I know you all can get lenses from a dozen of second hand camera shops
in Tokio but here in Sendai access is rather limited.
FYI, Yahoo Auctions works out well for me as soon as I managed to
set-up a reasonable amount of Japanese email templates to relatively
fast communicate with the sellers.
So far I was not fooled.
Ok, recently I bought 3 old Nikon AI-s lenses all described as defect
(mold, blind spots etc.) I got them for little over 2000 Yen.
I plan to sacrisfy them to learn how to open, clean, repair and
maintain such lenses.
Maybe I even manage to get them to use again.
I know it requires some special tools and I look out from where to get
it. I guess such tools need to be of good quality, otherwise one might
damage the lens rather quickly and render it irreparable. A single
"screwed screw" would be enough already. (btw. what is the english
word for a screw for which the screw-head is so heavily damaged that
you can't get it in or out anymore?).
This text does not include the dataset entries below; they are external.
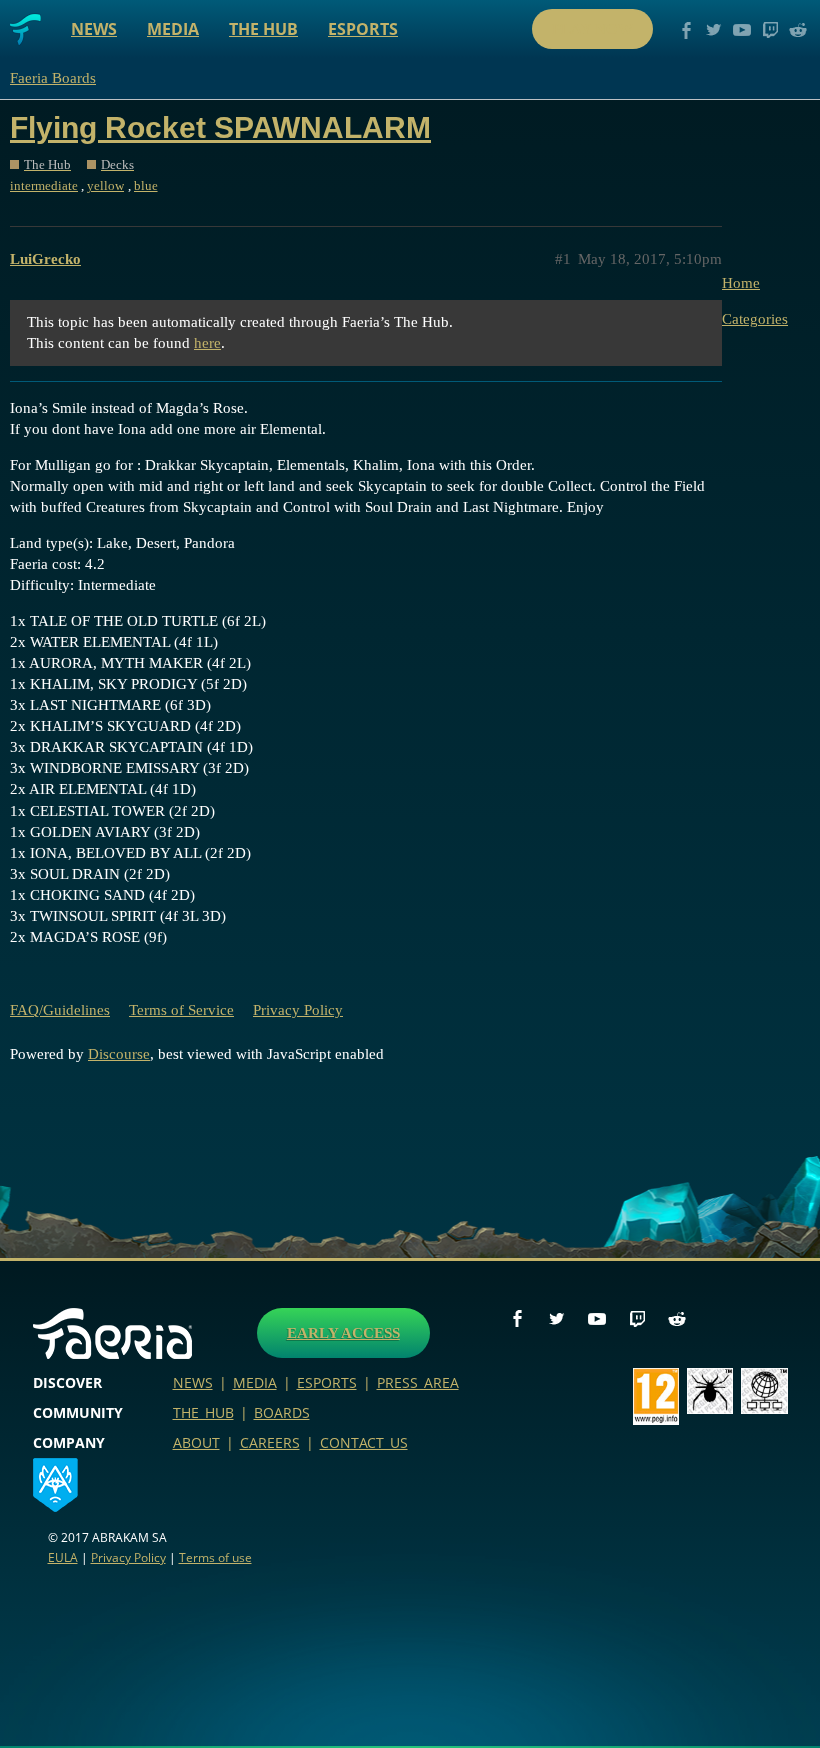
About (196, 1442)
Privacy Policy (298, 1010)
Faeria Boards (53, 78)
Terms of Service (181, 1010)
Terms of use (215, 1557)
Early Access (343, 1333)
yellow (105, 185)
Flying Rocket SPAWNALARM (220, 127)
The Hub (263, 29)
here (207, 343)
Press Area (418, 1382)
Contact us (364, 1442)
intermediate (44, 185)
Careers (270, 1442)
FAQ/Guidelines (60, 1010)
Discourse (119, 1054)
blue (146, 185)
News (94, 29)
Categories (755, 319)
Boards (282, 1412)
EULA (63, 1557)
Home (741, 283)
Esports (363, 29)
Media (173, 29)
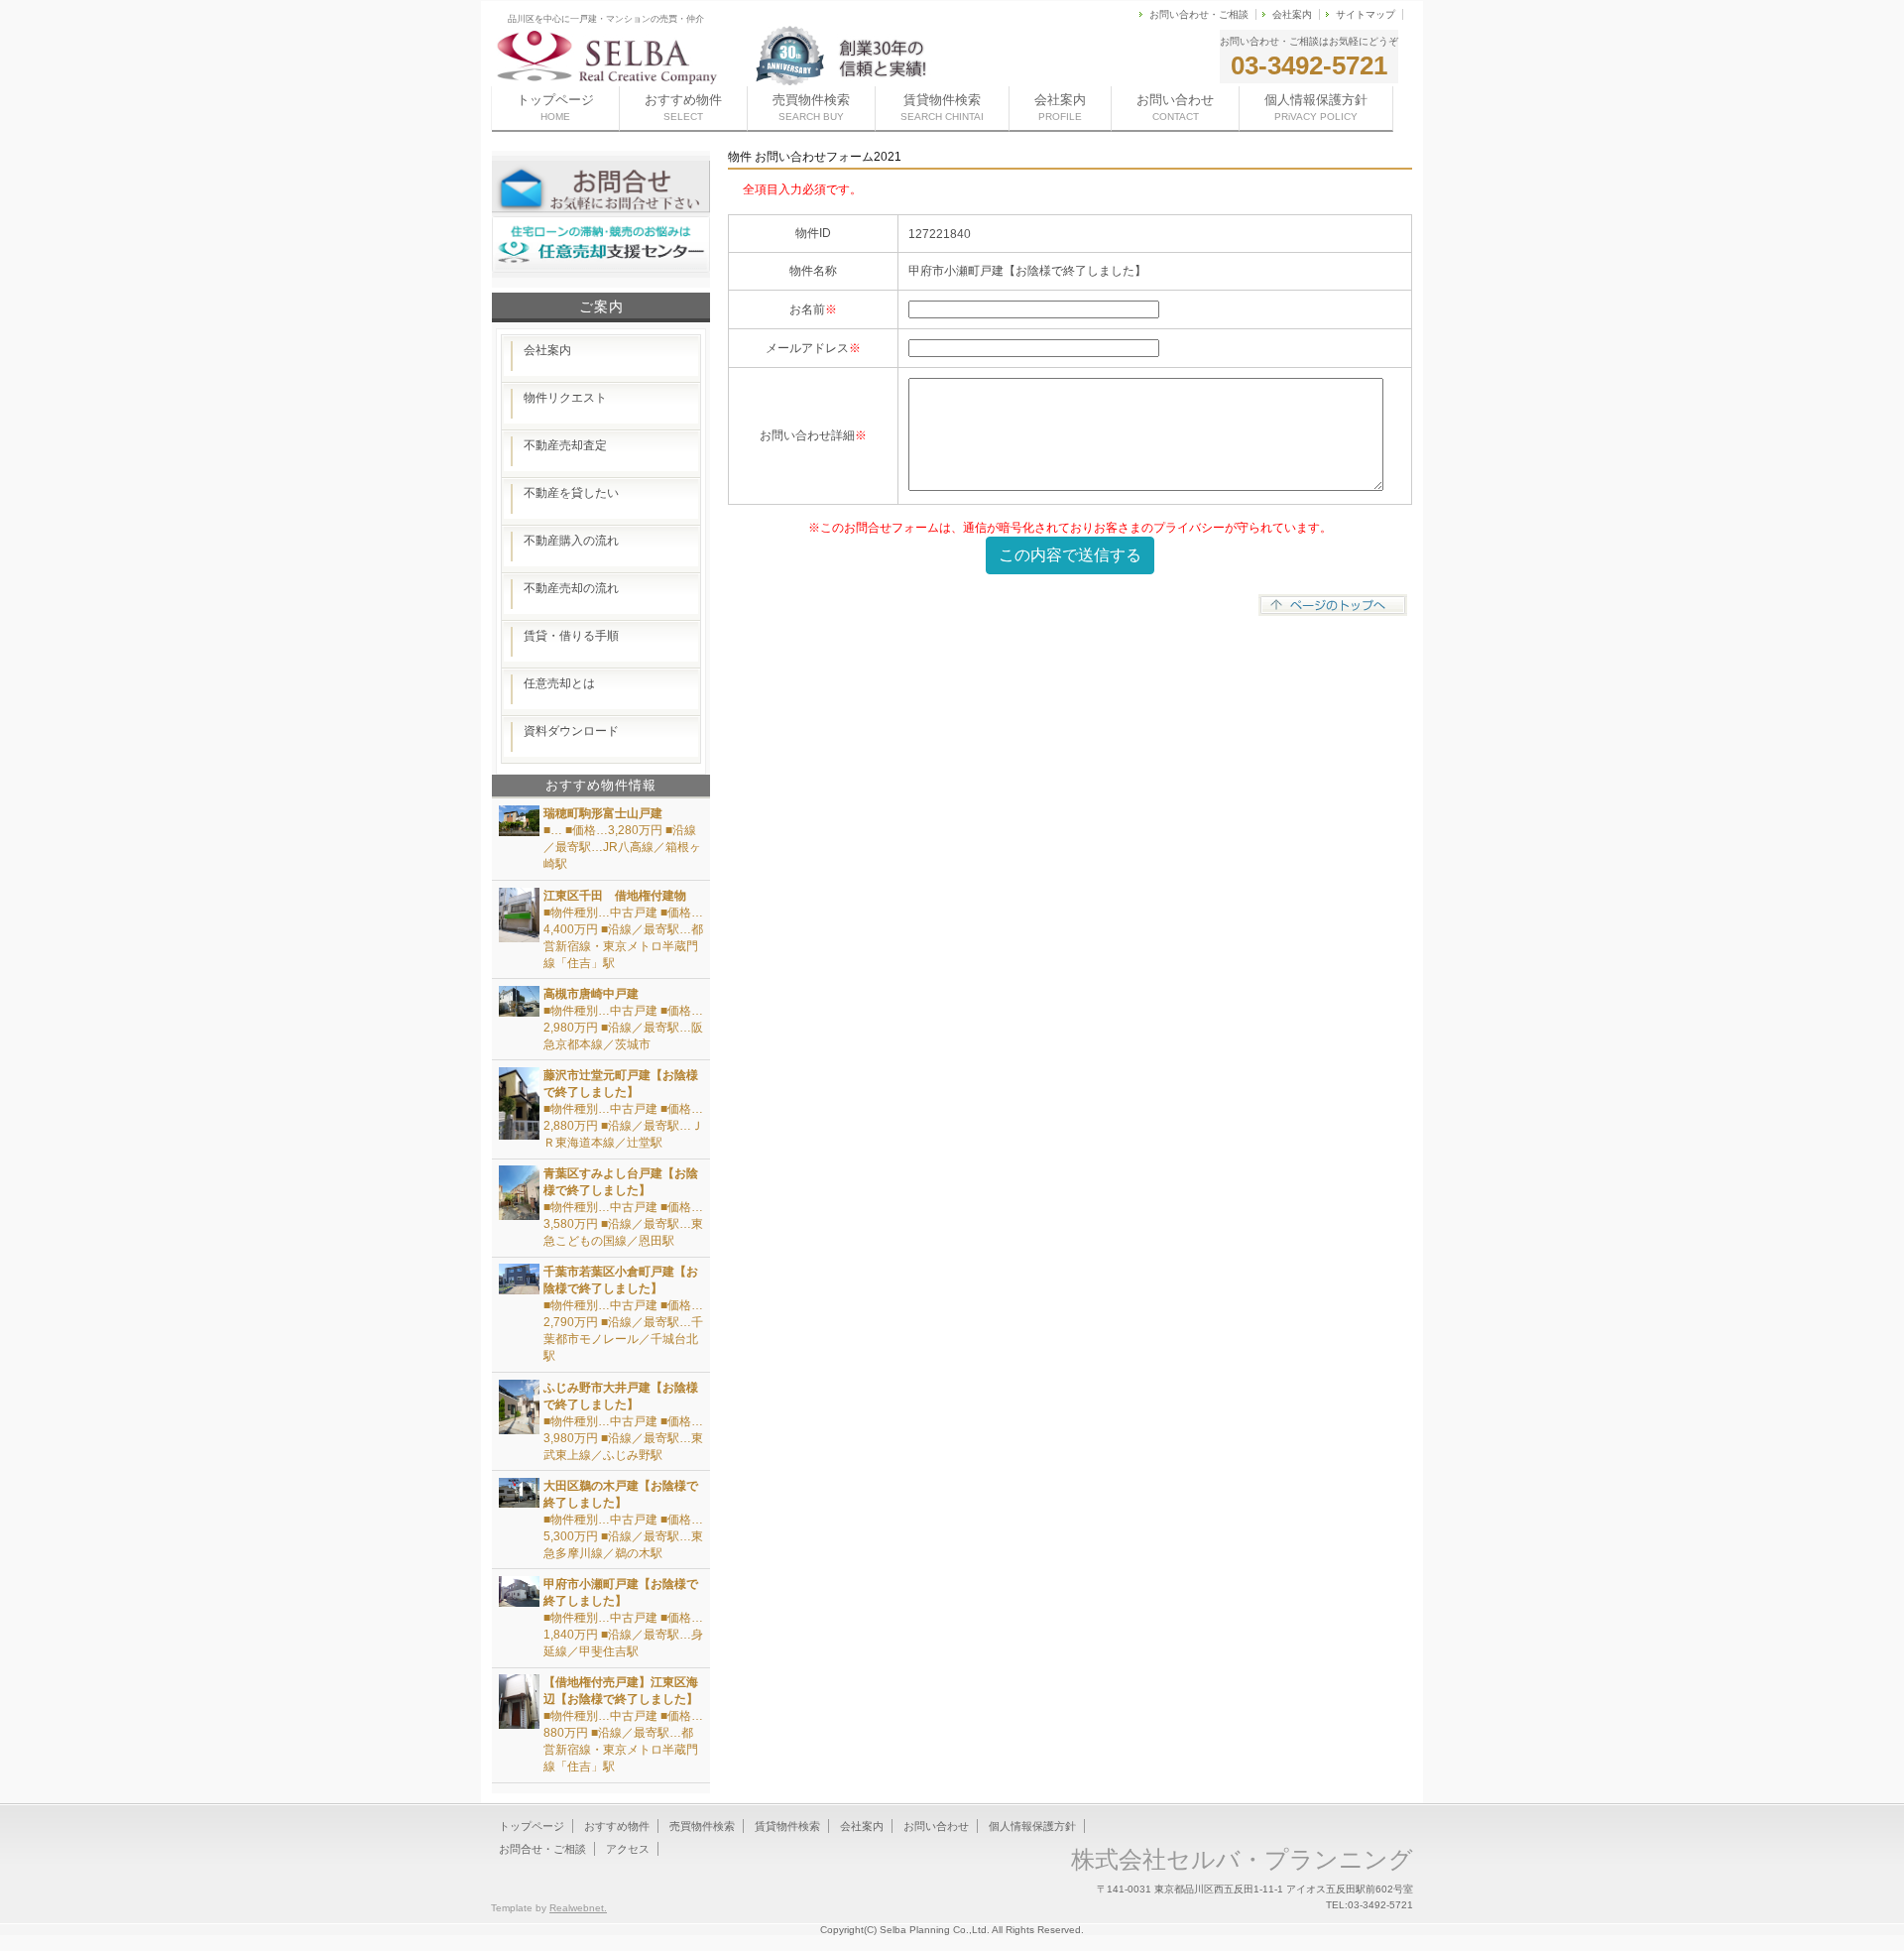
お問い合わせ (1175, 107)
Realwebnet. (578, 1907)
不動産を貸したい (571, 493)
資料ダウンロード (571, 731)
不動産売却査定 (565, 445)
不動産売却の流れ (571, 588)
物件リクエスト (565, 398)
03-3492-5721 (1309, 65)
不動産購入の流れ (571, 541)
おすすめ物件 (683, 107)
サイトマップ (1365, 14)
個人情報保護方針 (1316, 107)
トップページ (555, 107)
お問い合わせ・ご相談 (1199, 14)
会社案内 (1292, 14)
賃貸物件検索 (942, 107)
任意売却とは (559, 683)
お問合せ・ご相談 (542, 1849)
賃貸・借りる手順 (571, 636)
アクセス (628, 1849)
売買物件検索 (811, 107)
If someone here has an idea
about that already or want to share experience I am happy to make
photos and write about it and to discuss it here. Links or how-tos are
welcome too.
Another topic:
I figured out that my D90 is restricted by its firmware not to meter
with manual lenses. This is solely an artificial limitation by design
due to plain stupid selling reasons (make sure people by more
expensive models) and I dislike Nikon for that. Anyhow on my trips
through the internet I found a Russian/Chinese group who sell chips
which convert any manual focus Ai lens into a CPU-based lens.
Basically this chips delivers data to the camera make the camera
believe a modern CPU lens is attached. Hence my D90 would activate
metering for manual lenses.
The chip called Dandelion
http://filmprocess.ru/nikon_spec_en.htm
I hesitate to modify my manual lenses because I do not want to break
them and even more I do not want to break my camera body. Does someone
have experience with those chips? People are concerned that the
attached chip might get loose and fall back into the camera body
damaging, mirror, sensor chip etc.
Ok finally, something completely OT:
A while back I asked here for sources of videotubes (you might
remember) I got one from Yahoo Auction as well. Well I did not check
carefully it seems to be an oldtimer of an Russian model. Manual is in
Russian too. If some Russian speaker might just get me the most
important keywords, I would be very glad.